June 11, 2009

Apply, Buff, Repeat

My dad taught me how to wax a car. He also taught me how to polish a shoe, because he was a stickler for a well-polished shoe. He paid me a dime for every pair of his shoes I could polish. I was nine, so for me this was High Finance. Eventually he gave me a raise to a quarter for every pair of polished shoes. Little did I know at the time this was probably to be, proportionally, the biggest single raise I would ever enjoy in my professional life.
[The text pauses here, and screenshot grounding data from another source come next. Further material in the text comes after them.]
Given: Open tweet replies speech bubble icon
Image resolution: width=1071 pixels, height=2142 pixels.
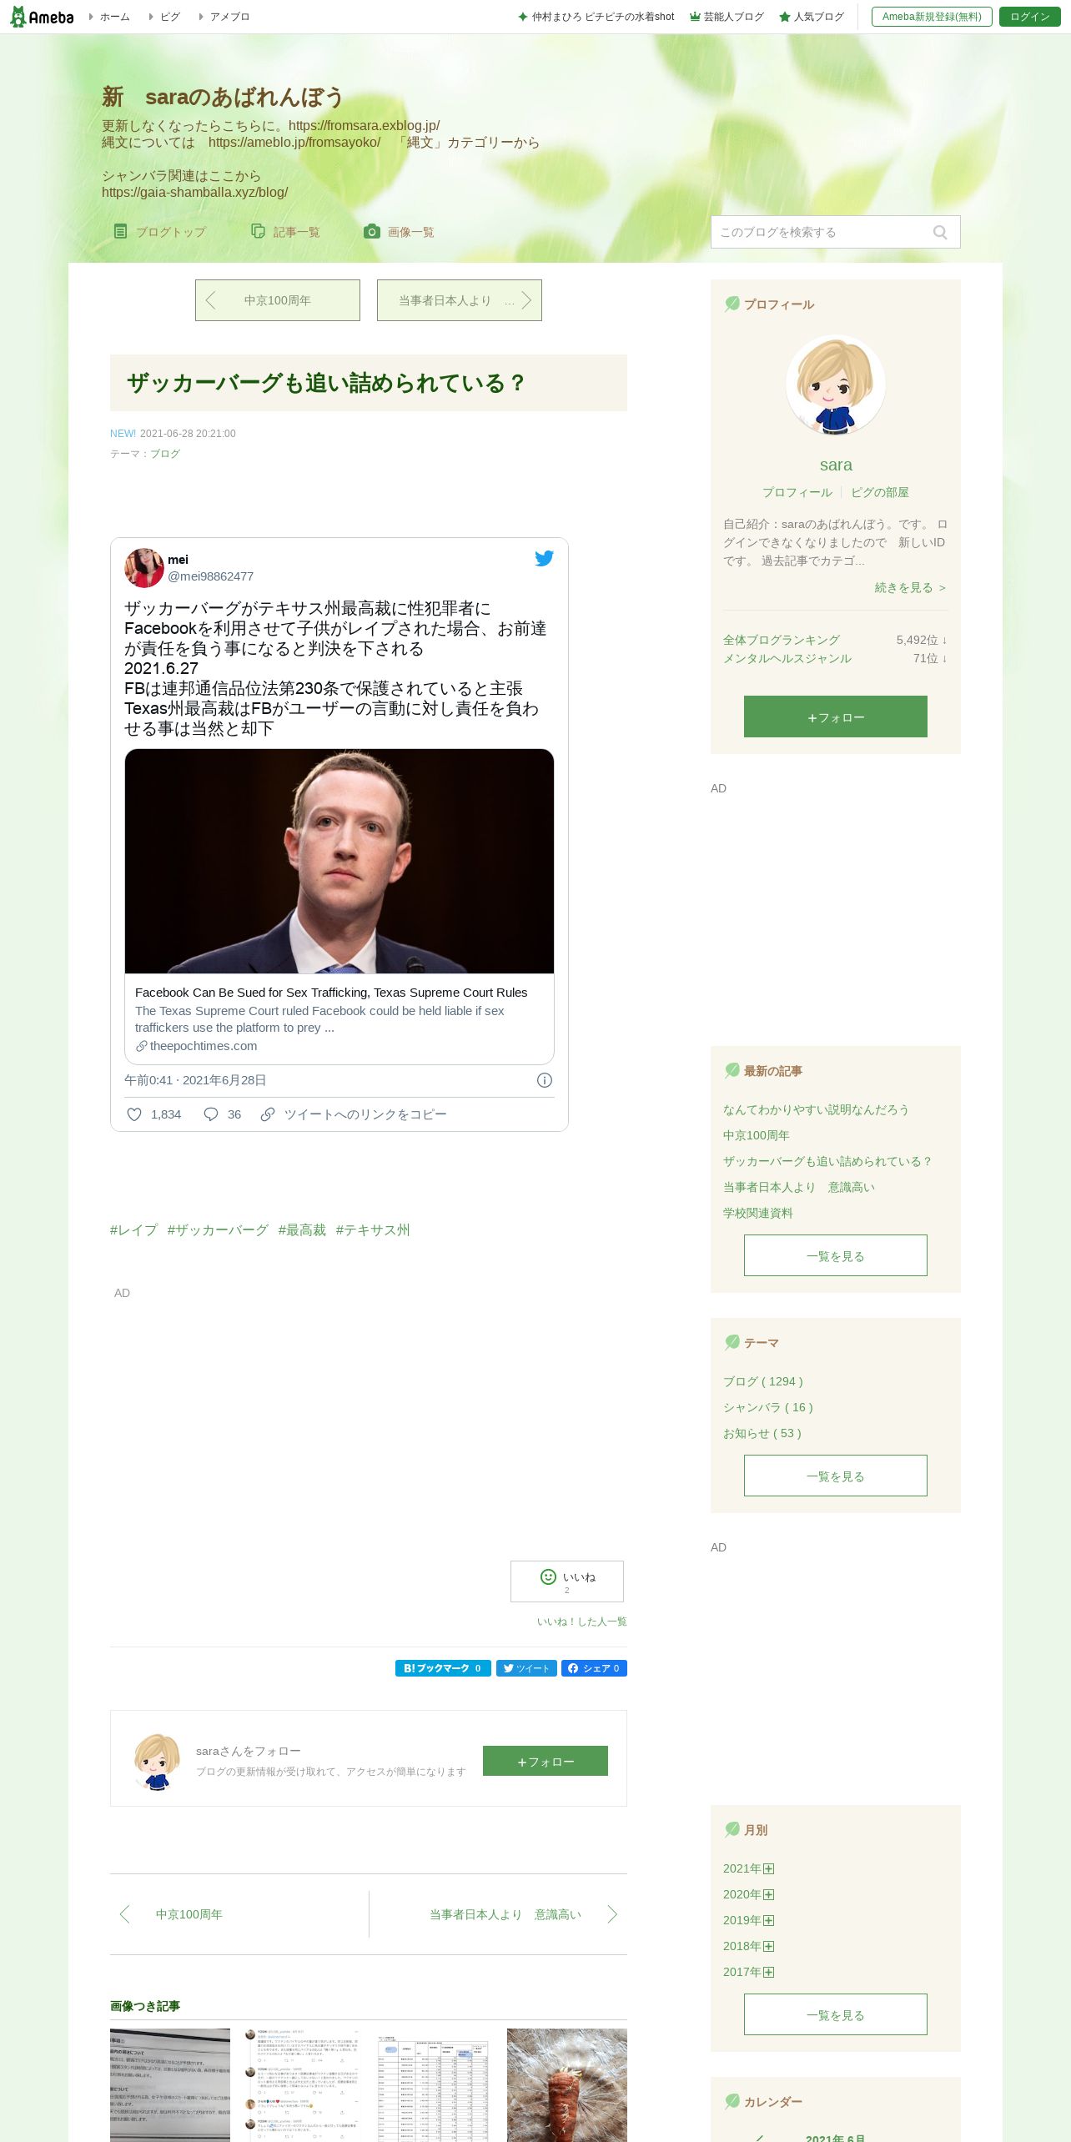Looking at the screenshot, I should 211,1114.
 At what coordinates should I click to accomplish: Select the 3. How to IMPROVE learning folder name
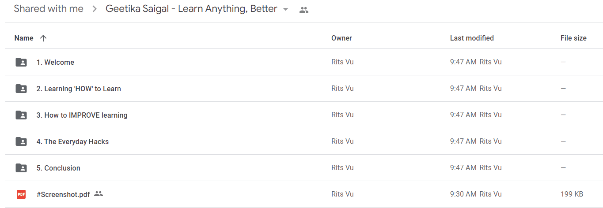point(82,115)
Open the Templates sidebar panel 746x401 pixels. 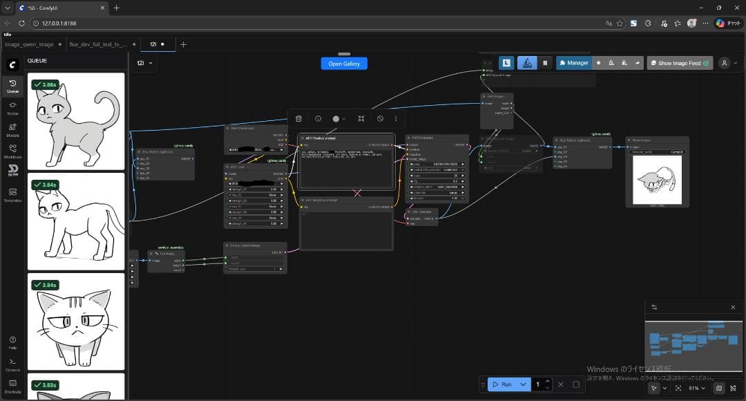pos(12,194)
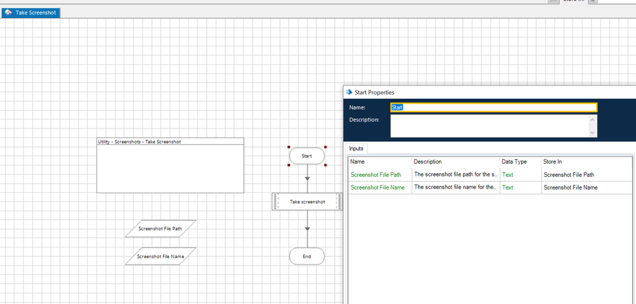Click the Take Screenshot page tab icon
636x304 pixels.
[8, 13]
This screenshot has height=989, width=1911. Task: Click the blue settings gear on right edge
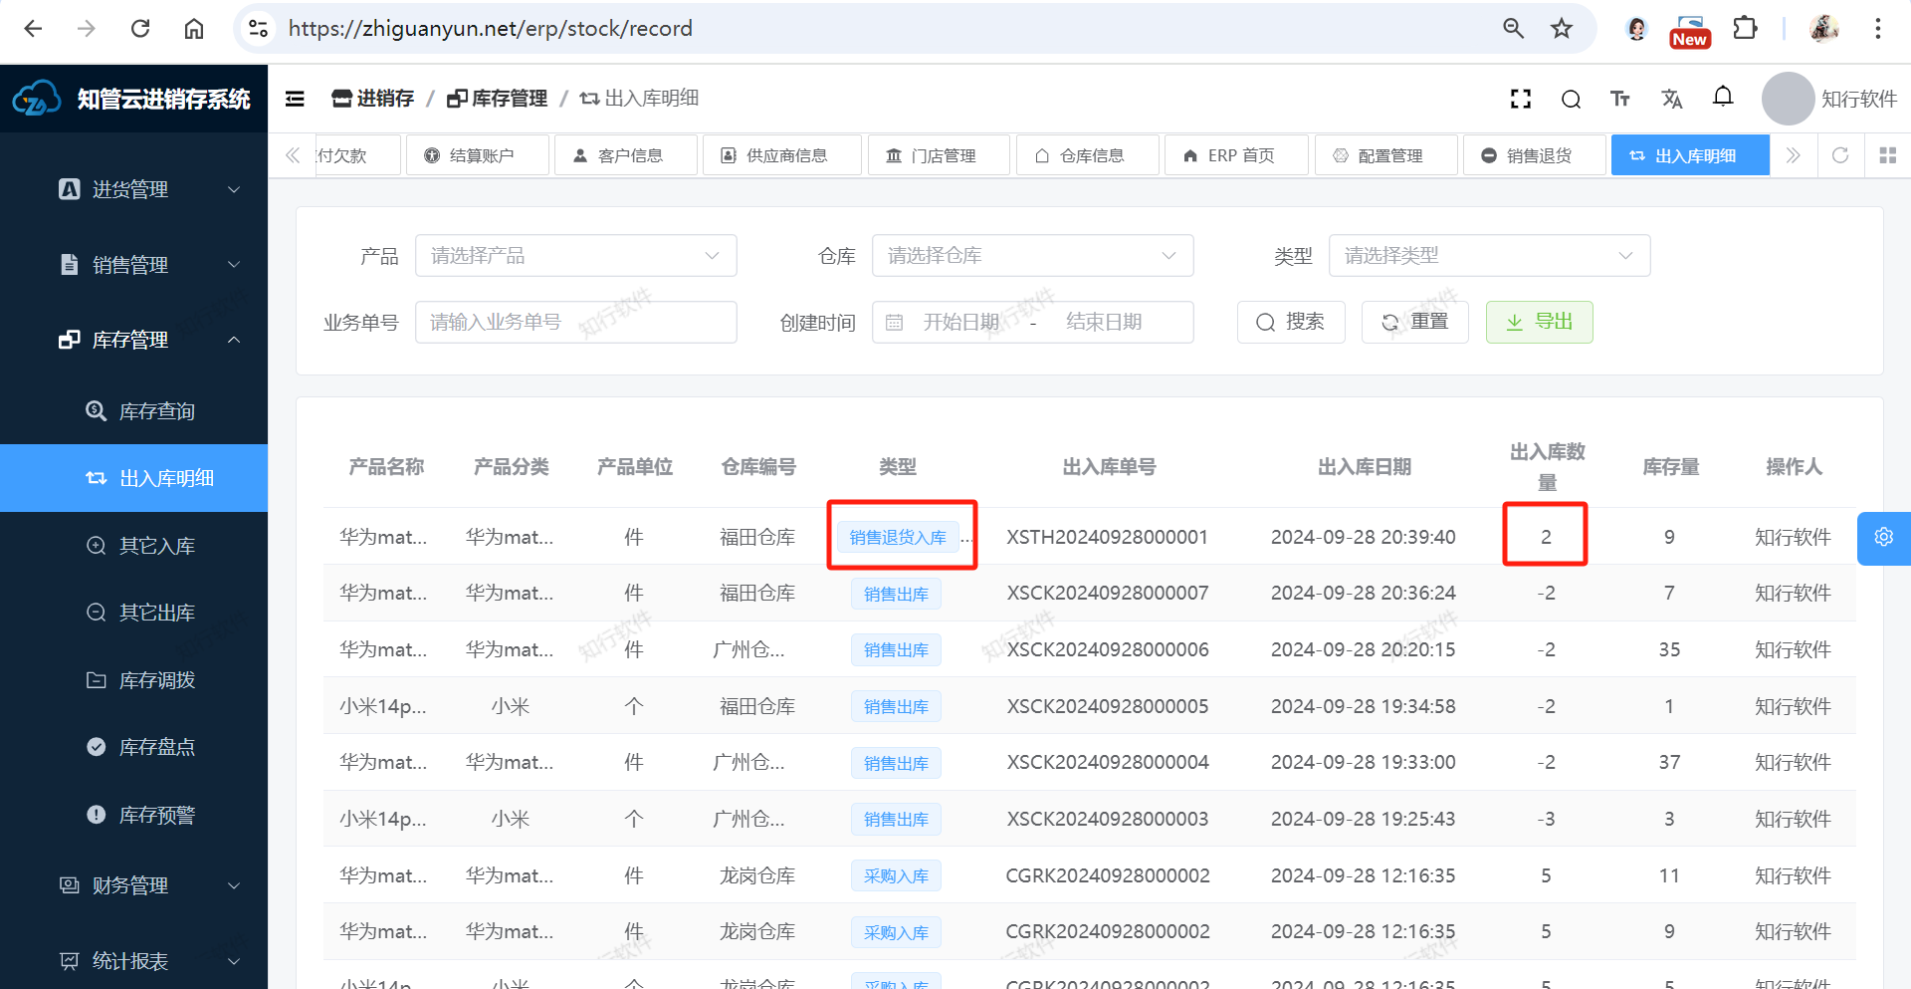pos(1883,538)
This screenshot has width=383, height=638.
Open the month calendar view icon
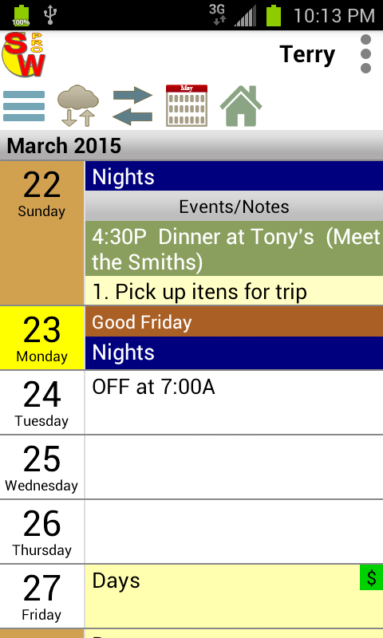187,106
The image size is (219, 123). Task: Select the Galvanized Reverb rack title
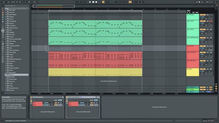coord(75,97)
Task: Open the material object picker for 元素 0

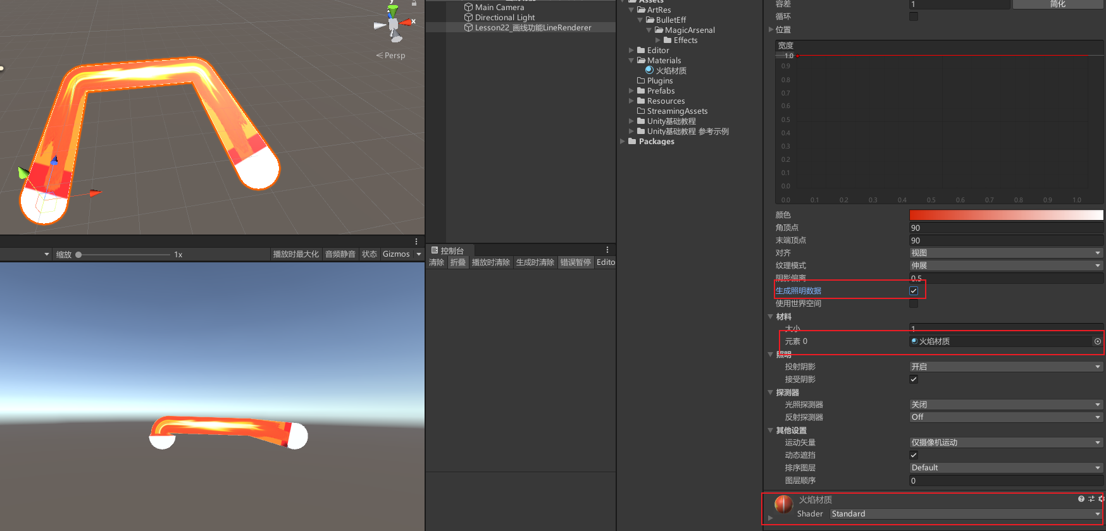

But back to waxing the car. As well as he taught me, waxing a car is nothing like waxing a boat. For starters, with the family Chrysler, you didn't have to balance on a ladder to accomplish the task, with the exception of covering the roof, maybe. And, because the family car was inevitably gunmetal blue or sage green or (whoa! get ready for this, Marge!) burgundy red, but god forbid NEVER white (shows the dirt!), it was fairly easy to spread the wax and, as its chalky whiteness set up against the dark background of the car's finish, keep track of where you'd been.

Not so on a white fiberglass hull.

I had no clue what I was doing here, but Dave took a darn nice picture of me doing it, don'tcha think? You noted the name of the boat, right? :)

Could not for the life of me see where I had already been with my rag applicator unless I got down off the ladder, walked a few steps away, cocked my head in such a way as to let the indirect light of the sunny day bounce off the fiberglass surface and reveal, hopefully, a circular wax application pattern. Then I'd have to note where the circular pattern stopped in relation to some arbitrary benchmark on the hull or on the topsides (a lifeline stanchion? a scuff? the stained remains of a smooshed bug?), reclimb the ladder, swirl another schmear of wax on the applicator that was rapidly deteriorating under the strain of constant rubbing, and continue my circular way forward. Dave's character may have been strengthened by paint removal, mine attained super-hero status by wax application.

But eventually I made it down the starboard side of Smitty's hull and back up the port side, with my co-captain in close pursuit, buffing with a serious power tool:

Ahhhh, that's what you count on a co-captain to do. Especially one who fills a desperately-needed urban condo closet with a large chest of drawers that's branded "Sears Craftsman."

Later, he shaved and I reapplied my make-up in the crisp reflection of that blue stripe.

Strip, check. Prime and paint, check. Wax and buff, check. Hull work complete. Next on our pre-launch housekeeping list, we clamber aboard and take a peek at the situation in the cabin.